**EXERCISE OBJECTIVE:** Examine the records below. Report how many of their lines contain the word "popup", with no other content.

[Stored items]
╔══

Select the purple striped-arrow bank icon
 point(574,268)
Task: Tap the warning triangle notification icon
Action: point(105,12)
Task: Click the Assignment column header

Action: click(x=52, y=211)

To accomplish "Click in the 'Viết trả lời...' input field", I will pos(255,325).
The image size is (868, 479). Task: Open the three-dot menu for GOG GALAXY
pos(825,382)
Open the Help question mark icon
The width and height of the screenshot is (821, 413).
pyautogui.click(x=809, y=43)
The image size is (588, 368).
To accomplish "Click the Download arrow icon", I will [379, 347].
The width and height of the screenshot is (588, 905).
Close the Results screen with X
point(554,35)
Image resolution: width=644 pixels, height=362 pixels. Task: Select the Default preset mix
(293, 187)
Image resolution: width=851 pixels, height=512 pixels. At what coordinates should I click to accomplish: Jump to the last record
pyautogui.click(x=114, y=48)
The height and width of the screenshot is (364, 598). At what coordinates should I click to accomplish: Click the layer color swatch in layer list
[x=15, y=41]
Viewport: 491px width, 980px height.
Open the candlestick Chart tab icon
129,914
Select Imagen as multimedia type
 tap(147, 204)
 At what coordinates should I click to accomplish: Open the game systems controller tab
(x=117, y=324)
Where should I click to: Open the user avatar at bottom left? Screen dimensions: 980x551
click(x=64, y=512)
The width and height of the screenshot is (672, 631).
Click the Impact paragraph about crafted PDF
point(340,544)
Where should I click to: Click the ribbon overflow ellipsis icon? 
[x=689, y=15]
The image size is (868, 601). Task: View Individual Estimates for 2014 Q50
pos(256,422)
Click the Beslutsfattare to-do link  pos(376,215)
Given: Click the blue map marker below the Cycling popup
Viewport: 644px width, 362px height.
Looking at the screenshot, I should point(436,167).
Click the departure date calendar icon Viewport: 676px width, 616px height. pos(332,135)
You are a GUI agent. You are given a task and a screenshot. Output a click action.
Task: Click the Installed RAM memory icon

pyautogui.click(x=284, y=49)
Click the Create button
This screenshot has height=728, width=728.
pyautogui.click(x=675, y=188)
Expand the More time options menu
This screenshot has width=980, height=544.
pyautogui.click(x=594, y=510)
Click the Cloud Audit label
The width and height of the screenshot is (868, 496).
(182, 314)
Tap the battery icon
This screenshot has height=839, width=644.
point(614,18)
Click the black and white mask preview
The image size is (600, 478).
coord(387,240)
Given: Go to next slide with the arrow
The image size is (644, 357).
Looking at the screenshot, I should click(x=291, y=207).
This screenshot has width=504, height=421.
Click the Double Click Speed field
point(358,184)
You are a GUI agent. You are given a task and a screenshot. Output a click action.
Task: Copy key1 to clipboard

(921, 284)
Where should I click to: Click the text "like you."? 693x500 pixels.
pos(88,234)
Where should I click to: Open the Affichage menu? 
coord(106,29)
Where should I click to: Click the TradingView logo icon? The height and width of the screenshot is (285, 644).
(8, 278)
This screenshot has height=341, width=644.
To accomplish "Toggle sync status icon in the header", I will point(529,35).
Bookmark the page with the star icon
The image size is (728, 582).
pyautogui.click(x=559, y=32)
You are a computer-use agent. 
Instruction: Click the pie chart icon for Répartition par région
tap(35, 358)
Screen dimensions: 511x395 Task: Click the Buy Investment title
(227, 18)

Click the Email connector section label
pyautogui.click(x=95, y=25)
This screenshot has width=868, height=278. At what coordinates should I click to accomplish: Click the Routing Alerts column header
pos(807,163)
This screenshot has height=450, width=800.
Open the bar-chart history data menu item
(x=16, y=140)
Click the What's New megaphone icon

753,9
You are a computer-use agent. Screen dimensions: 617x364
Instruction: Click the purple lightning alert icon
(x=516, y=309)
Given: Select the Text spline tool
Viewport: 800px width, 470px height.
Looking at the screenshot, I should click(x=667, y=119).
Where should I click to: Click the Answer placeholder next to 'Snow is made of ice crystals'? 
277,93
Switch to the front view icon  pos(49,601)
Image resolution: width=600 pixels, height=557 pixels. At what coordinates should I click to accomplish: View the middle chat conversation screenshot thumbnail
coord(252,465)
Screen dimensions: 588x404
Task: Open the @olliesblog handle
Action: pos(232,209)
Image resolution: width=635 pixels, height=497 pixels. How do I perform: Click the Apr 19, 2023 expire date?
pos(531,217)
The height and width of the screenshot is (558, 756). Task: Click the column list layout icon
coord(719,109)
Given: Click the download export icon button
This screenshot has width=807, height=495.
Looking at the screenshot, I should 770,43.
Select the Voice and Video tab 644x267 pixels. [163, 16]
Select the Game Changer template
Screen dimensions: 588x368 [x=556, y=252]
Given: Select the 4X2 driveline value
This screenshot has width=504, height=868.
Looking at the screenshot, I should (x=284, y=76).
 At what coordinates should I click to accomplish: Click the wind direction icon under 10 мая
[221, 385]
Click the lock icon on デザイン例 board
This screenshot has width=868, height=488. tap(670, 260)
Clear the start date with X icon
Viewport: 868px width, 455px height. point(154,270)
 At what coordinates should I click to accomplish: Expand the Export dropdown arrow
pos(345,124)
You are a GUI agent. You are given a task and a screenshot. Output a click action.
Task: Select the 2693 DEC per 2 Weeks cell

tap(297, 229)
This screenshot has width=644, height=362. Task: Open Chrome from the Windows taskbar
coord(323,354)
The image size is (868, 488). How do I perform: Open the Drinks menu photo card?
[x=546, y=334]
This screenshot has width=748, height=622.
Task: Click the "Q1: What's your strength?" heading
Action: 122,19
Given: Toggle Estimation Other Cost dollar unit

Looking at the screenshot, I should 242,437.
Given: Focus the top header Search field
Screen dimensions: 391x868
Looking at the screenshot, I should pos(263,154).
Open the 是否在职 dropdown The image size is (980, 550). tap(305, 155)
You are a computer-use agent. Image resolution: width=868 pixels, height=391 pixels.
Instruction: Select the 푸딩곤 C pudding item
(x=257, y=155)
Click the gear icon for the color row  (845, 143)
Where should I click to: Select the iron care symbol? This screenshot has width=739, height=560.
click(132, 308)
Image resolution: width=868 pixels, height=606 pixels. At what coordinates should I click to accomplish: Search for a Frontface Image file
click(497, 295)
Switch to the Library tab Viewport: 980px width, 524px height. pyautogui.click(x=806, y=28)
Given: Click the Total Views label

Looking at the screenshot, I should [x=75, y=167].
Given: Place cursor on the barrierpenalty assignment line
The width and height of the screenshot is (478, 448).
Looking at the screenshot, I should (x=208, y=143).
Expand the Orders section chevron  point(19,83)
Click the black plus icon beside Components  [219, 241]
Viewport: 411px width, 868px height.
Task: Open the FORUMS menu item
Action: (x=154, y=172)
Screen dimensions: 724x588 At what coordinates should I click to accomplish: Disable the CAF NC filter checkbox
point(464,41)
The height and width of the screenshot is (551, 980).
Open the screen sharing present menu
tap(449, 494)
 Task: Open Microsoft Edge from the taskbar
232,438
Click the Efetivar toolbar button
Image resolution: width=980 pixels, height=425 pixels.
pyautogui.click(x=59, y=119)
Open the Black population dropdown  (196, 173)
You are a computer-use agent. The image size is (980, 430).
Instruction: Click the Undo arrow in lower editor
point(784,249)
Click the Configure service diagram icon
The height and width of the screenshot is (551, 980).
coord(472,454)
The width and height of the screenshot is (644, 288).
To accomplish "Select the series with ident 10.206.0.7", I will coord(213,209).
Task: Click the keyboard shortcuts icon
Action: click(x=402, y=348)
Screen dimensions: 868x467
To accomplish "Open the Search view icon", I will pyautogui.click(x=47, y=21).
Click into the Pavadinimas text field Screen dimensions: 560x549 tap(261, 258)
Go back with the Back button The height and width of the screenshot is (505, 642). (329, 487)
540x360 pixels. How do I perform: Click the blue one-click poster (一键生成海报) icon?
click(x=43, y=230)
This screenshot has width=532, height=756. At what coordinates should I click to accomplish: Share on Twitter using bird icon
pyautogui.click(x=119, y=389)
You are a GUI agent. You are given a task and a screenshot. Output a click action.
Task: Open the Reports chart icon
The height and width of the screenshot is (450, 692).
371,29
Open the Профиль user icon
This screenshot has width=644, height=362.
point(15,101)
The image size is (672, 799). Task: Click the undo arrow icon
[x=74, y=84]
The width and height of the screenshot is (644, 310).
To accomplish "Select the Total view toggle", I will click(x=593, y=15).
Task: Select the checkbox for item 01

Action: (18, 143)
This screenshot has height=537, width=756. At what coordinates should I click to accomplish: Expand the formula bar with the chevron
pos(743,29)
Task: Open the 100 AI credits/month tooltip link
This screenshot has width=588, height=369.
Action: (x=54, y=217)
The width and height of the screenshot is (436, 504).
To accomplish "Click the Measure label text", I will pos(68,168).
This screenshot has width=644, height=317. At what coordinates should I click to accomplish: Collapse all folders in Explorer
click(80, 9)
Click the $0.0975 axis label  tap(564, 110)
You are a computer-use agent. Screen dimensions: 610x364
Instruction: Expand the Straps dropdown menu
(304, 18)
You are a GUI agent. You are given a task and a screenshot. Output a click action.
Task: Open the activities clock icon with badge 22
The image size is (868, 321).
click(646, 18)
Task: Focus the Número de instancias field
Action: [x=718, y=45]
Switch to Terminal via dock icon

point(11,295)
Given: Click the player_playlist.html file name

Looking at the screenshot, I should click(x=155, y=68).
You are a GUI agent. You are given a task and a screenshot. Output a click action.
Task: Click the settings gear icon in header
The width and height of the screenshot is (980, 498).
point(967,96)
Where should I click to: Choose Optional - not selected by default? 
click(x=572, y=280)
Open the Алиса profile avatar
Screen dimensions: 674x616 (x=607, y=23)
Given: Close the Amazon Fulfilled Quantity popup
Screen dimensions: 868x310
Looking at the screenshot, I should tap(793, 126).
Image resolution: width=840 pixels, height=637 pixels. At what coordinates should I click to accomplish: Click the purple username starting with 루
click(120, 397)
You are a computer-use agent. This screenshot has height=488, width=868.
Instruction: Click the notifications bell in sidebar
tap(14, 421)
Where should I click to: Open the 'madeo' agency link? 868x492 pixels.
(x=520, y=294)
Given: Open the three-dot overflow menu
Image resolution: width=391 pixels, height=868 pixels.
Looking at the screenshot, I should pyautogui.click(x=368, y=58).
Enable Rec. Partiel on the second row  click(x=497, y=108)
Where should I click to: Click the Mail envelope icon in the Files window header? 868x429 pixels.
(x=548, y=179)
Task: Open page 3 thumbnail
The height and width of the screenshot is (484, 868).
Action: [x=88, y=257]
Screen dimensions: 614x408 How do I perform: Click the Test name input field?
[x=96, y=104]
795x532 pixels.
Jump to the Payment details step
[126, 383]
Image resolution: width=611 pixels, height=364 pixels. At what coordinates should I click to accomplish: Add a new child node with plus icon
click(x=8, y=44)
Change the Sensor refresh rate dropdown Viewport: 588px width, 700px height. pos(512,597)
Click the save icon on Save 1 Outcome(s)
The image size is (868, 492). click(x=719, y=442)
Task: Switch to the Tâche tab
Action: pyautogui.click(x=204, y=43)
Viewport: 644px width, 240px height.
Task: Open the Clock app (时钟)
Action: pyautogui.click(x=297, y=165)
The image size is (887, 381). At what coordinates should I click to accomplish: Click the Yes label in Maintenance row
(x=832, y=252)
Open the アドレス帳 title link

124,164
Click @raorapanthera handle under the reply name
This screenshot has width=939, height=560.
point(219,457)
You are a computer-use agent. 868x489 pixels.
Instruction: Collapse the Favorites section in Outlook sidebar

╚══

**COMPLETED TASK:** 2